Personal information
- Born: February 22, 1924 Old Gulf, Texas, U.S.
- Died: January 30, 1987 (aged 62) Houston, Texas, U.S.
- Listed height: 6 ft 2 in (1.88 m)
- Listed weight: 205 lb (93 kg)

Career information
- High school: Boling (Boling-Iago, Texas)
- College: Louisiana Rice
- NFL draft: 1945: 18th round, 176th overall pick

Career history
- Chicago Cardinals (1948);

Awards and highlights
- Second-team All-SWC (1946);

Career NFL statistics
- Passing yards: 116
- TD–INT: 3-2
- Passer rating: 53.8
- Stats at Pro Football Reference

= Virgil Eikenberg =

American football player (1924–1987)

Charles Virgil "Ike" Eikenberg (February 22, 1924 – January 30, 1987) was an American professional football player who was a quarterback for the Chicago Cardinals of the National Football League (NFL). He played college football for the Rice Owls.

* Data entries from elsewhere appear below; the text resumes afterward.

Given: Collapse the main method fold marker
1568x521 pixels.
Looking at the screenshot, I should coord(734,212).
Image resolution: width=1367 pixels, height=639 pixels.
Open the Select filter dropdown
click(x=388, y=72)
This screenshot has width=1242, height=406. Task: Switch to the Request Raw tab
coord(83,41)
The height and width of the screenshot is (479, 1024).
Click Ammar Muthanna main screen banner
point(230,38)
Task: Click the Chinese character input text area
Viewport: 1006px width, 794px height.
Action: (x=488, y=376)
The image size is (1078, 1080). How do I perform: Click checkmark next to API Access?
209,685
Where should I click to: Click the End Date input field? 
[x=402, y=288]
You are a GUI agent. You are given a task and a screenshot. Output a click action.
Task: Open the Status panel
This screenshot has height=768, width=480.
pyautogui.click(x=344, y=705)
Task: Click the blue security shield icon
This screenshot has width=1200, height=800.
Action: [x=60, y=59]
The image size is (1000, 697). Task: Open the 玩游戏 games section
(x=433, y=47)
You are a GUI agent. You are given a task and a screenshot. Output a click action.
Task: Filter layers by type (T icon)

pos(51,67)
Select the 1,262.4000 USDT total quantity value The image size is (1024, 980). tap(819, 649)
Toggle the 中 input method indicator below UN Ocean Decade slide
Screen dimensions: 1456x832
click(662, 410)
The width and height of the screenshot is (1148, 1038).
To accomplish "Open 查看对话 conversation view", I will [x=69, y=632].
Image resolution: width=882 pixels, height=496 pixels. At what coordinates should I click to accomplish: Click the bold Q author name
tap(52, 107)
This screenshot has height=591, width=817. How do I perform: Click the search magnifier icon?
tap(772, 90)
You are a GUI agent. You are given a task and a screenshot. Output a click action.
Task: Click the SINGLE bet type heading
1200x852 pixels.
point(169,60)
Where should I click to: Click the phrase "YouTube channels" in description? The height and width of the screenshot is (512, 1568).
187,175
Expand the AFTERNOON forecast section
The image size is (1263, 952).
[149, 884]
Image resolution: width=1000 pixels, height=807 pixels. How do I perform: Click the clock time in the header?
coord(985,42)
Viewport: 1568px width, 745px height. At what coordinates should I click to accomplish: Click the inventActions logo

Eikenberg attended Boling High School in Texas. He played college football at Rice University. He was selected as co-captain of the West team for the 1948 East–West Shrine Game.

In June 1948, Eikenberg signed a contract to play for the Chicago Cardinals. He appeared in nine games for the Cardinals during the 1948 season.

Starting in 1950, Eikenberg worked as a baseball and football coach and, starting in 1956, as assistant principal of Brazosport High School. He died in 1987 in Houston.